## Records to use
»»

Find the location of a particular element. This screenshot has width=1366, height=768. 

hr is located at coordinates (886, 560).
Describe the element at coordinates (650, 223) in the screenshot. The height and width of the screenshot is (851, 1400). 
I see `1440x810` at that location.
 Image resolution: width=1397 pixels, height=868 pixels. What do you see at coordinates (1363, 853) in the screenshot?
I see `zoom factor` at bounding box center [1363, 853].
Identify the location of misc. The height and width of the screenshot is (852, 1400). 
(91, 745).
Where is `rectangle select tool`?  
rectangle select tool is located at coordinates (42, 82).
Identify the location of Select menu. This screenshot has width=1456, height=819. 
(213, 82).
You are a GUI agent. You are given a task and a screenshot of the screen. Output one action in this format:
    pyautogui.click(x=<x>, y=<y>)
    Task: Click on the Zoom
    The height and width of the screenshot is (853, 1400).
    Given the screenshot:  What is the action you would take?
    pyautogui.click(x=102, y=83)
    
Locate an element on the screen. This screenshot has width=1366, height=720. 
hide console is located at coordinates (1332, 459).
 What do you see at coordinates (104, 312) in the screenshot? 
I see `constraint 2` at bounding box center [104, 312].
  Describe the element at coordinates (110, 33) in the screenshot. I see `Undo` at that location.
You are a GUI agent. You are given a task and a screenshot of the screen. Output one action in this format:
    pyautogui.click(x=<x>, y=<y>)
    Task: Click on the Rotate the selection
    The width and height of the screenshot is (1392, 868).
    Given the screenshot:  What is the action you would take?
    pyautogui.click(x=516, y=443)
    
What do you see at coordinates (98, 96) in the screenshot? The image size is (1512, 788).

««

## Exercise
Print all of the data above again, line for line and without any change.

## Answer to the task
Find the location of a particular element. This screenshot has width=1366, height=768. 

hr is located at coordinates (886, 560).
Describe the element at coordinates (650, 223) in the screenshot. The height and width of the screenshot is (851, 1400). 
I see `1440x810` at that location.
 Image resolution: width=1397 pixels, height=868 pixels. What do you see at coordinates (1363, 853) in the screenshot?
I see `zoom factor` at bounding box center [1363, 853].
Identify the location of misc. The height and width of the screenshot is (852, 1400). 
(91, 745).
Where is `rectangle select tool`?  
rectangle select tool is located at coordinates (42, 82).
Identify the location of Select menu. This screenshot has width=1456, height=819. 
(213, 82).
You are a GUI agent. You are given a task and a screenshot of the screen. Output one action in this format:
    pyautogui.click(x=<x>, y=<y>)
    Task: Click on the Zoom
    The height and width of the screenshot is (853, 1400).
    Given the screenshot:  What is the action you would take?
    pyautogui.click(x=102, y=83)
    
Locate an element on the screen. This screenshot has width=1366, height=720. 
hide console is located at coordinates (1332, 459).
 What do you see at coordinates (104, 312) in the screenshot? 
I see `constraint 2` at bounding box center [104, 312].
  Describe the element at coordinates (110, 33) in the screenshot. I see `Undo` at that location.
You are a GUI agent. You are given a task and a screenshot of the screen. Output one action in this format:
    pyautogui.click(x=<x>, y=<y>)
    Task: Click on the Rotate the selection
    The width and height of the screenshot is (1392, 868).
    Given the screenshot:  What is the action you would take?
    pyautogui.click(x=516, y=443)
    
What do you see at coordinates (98, 96) in the screenshot? The image size is (1512, 788).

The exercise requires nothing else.